Hal yang sama juga terjadi dengan hati kita. Karena sudah kita terima sejak kita terlahir di dunia ini, seolah-olah hal itu seperti berlalu begitu saja. Sepertinya kita tidak pernah merasa bahwa dengannya, kita dapat merasakan bahagianya hidup ini, juga perasaan senang, sedih, gembira, terharu, dst. silih berganti, sehingga menjadikan hidup ini terasa lebih bermakna, tidak monoton dan membosankan.

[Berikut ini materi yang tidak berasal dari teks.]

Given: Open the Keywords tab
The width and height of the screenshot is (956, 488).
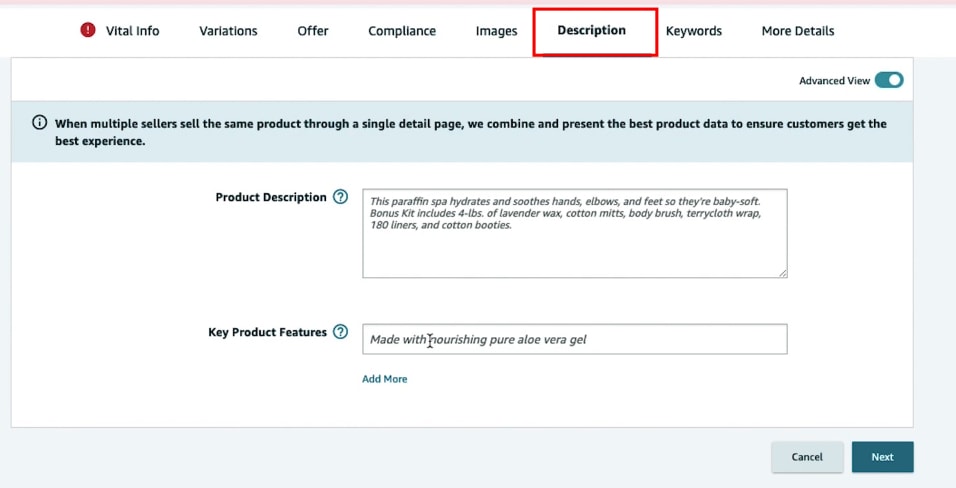Looking at the screenshot, I should tap(694, 31).
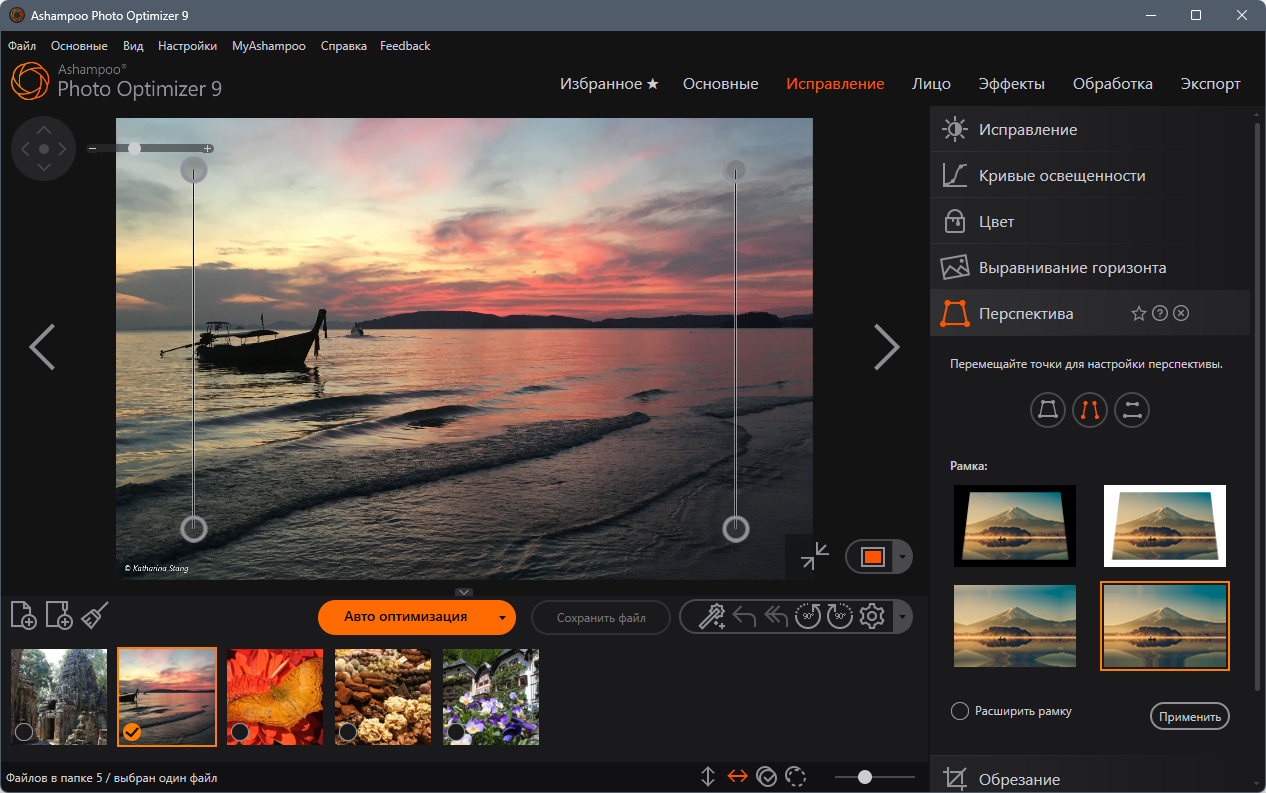Click the magic wand optimize icon
1266x793 pixels.
[x=711, y=617]
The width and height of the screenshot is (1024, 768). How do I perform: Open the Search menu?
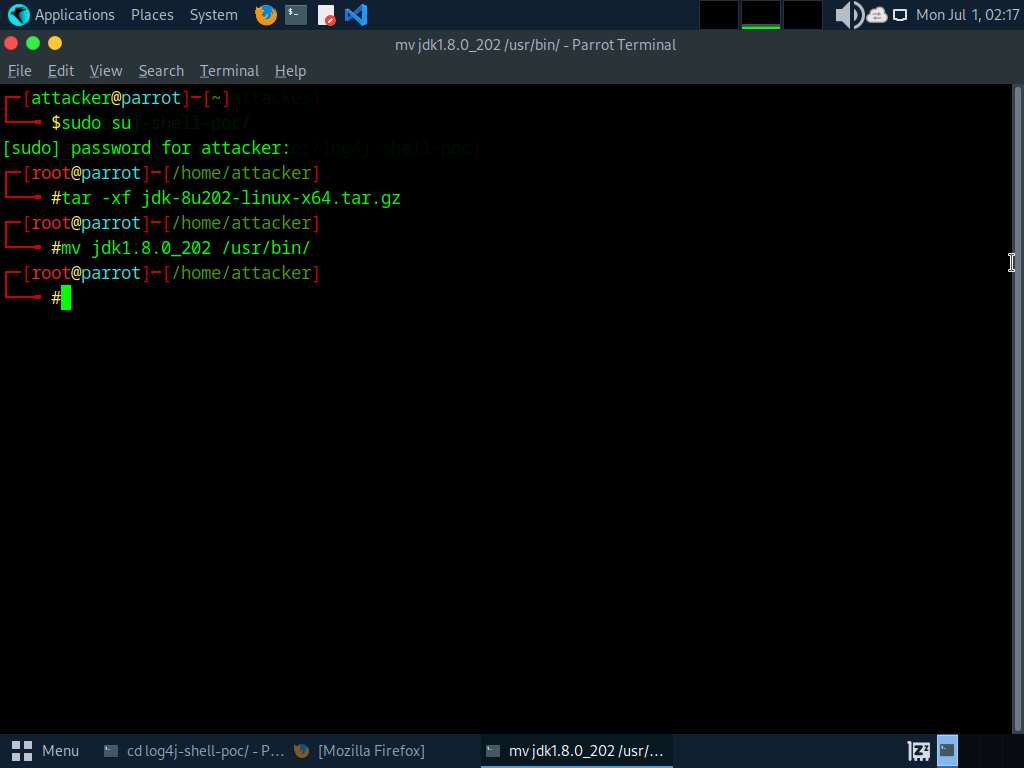pyautogui.click(x=161, y=71)
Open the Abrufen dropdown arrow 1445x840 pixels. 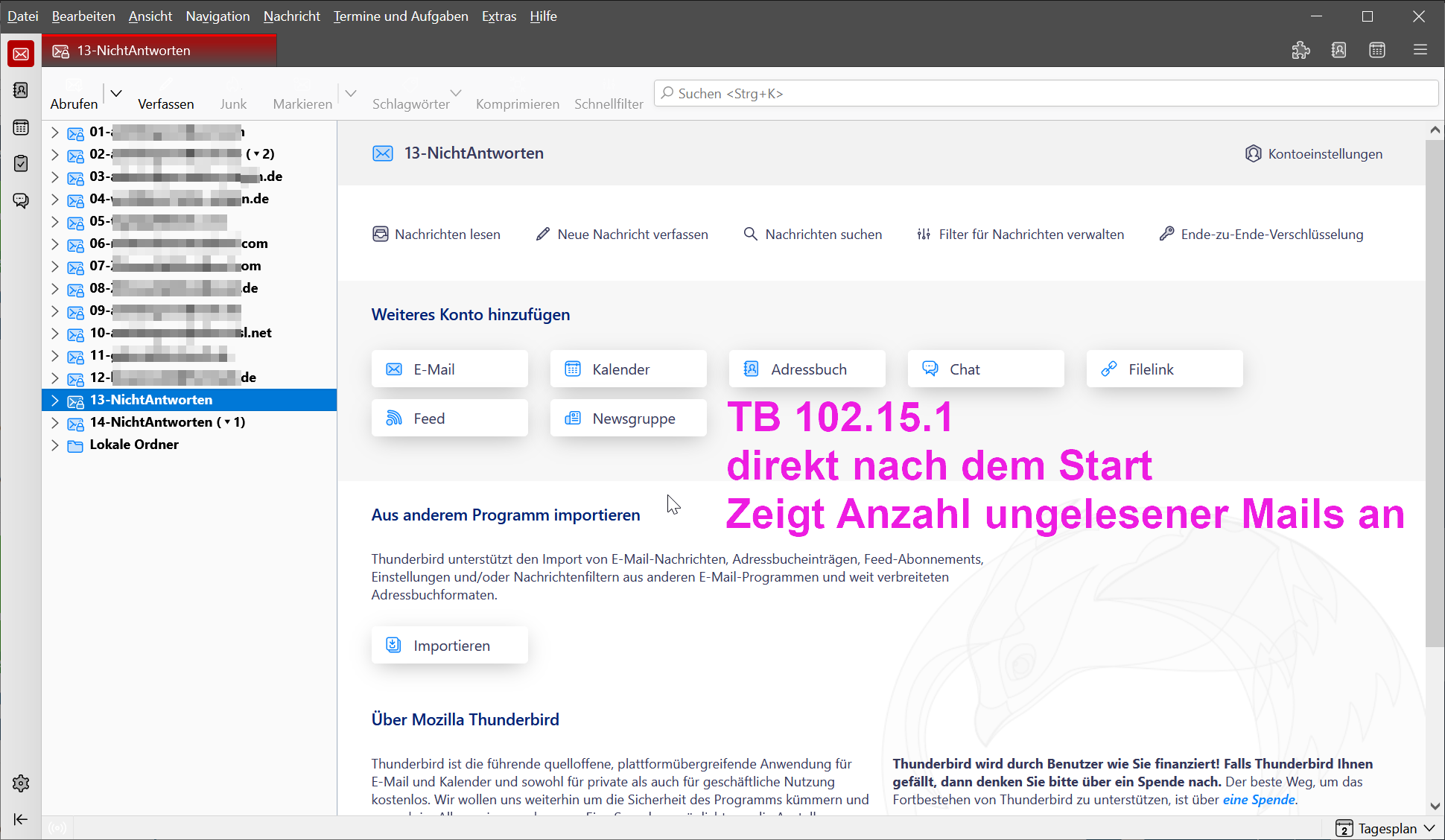pos(116,94)
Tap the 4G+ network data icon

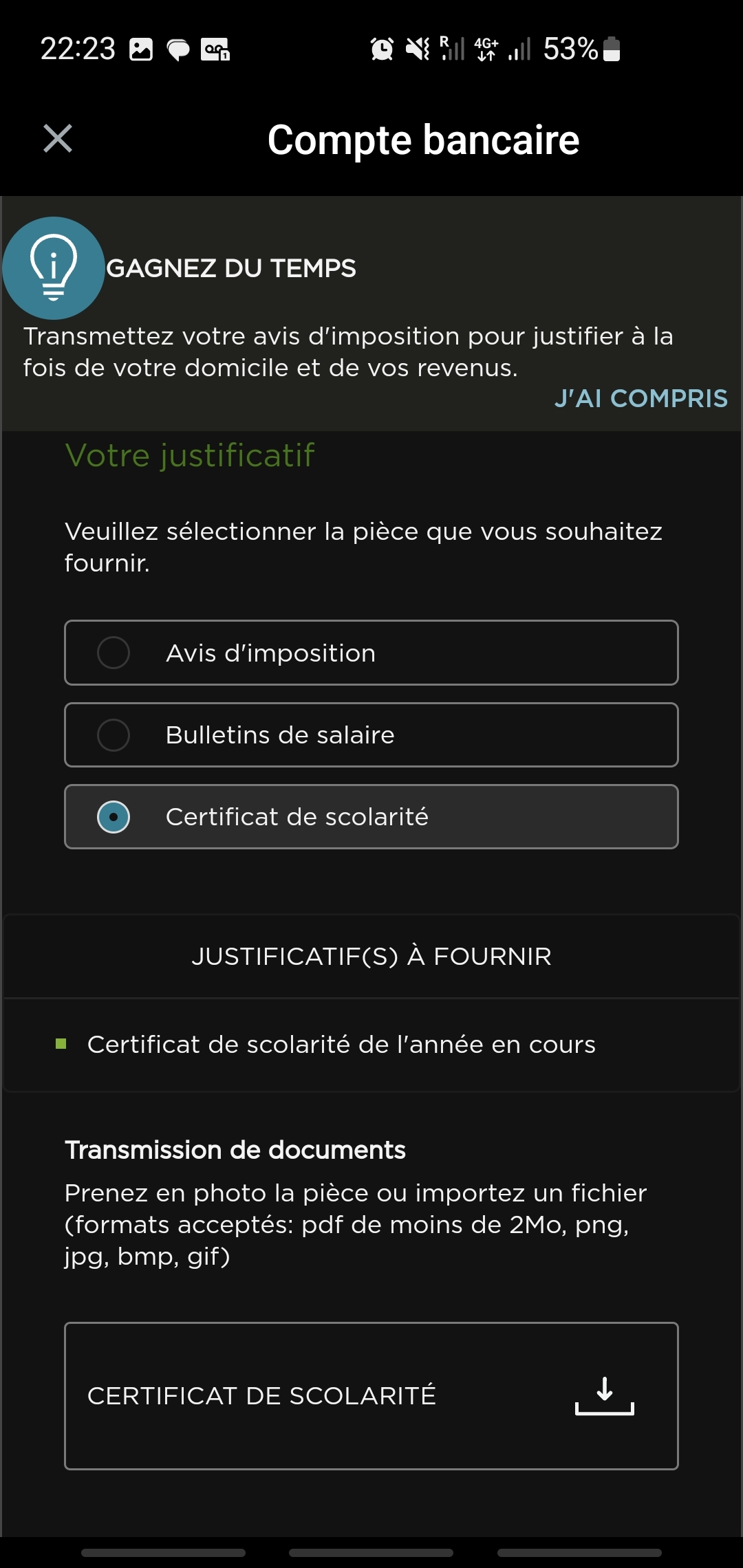pos(486,49)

"Katakanlah: "Dia-lah Yang menciptakan kamu dan menjadikan bagi kamu pendengaran, penglihatan dan hati". (Tetapi) amat sedikit kamu bersyukur. (QS. Al Mulk. 23). “Dan Dialah yang telah menciptakan bagi kamu sekalian, pendengaran, penglihatan dan hati. Amat sedikitlah kamu bersyukur”. (QS. Al Mu’minuun. 78). “Kemudian Dia menyempurnakan dan meniupkan ke dalam (tubuh)-nya roh (ciptaan)-Nya dan Dia menjadikan bagi kamu pendengaran, penglihatan dan hati; (tetapi) kamu sedikit sekali bersyukur”. (QS. As Sajdah. 9).
Saudaraku…,
Demikian pula halnya dengan adanya malam dan siang yang secara teratur silih berganti. Sehingga dengannya kita dapat bekerja dan beristirahat. Bisa dibayangkan jika malam dan siang tidak bergantian secara teratur. Misalnya, tiba-tiba malam berlangsung sangat lama, baru berganti siang. Demikian pula sebaliknya, sehingga sulit diprediksi kapan malam berganti siang, juga siang berganti malam. Kondisi seperti ini pasti akan membuat hidup kita tidak teratur, jauh dari kenyamanan.
Namun, karena malam dan siang yang secara teratur silih berganti tersebut telah biasa kita nikmati sejak kita terlahir di dunia ini, seolah-olah hal itu seperti berlalu begitu saja. Ah… betapa pelitnya kita untuk bersyukur…! “Dan Dia (pula) yang menjadikan malam dan siang silih berganti bagi orang yang ingin mengambil pelajaran atau orang yang ingin bersyukur”. (QS. Al Furqaan. 62).
Saudaraku…,
“Karena itu, ingatlah kamu kepada-Ku niscaya Aku ingat (pula) kepadamu**, dan bersyukurlah kepada-Ku, dan janganlah kamu mengingkari (ni`mat)-Ku”. (QS. Al Baqarah. 152). **) Maksudnya: Aku limpahkan rahmat dan ampunan-Ku kepadamu. “Dan terhadap ni'mat Tuhanmu maka hendaklah kamu menyebut-nyebutnya (dengan bersyukur)”. (QS. Adh Dhuhaa. 11).
“Dan sesungguhnya telah Kami berikan hikmat kepada Luqman, yaitu: "Bersyukurlah kepada Allah. Dan barangsiapa yang bersyukur (kepada Allah), maka sesungguhnya ia bersyukur untuk dirinya sendiri; dan barangsiapa yang tidak bersyukur, maka sesungguhnya Allah Maha Kaya lagi Maha Terpuji". (QS. Luqman. 12).
Semoga bermanfaat.
NB.
Bung Fulan pada kisah di atas hanyalah nama fiktif belaka. Mohon ma’af jika secara kebetulan ada kemiripan nama dengan kisah di atas!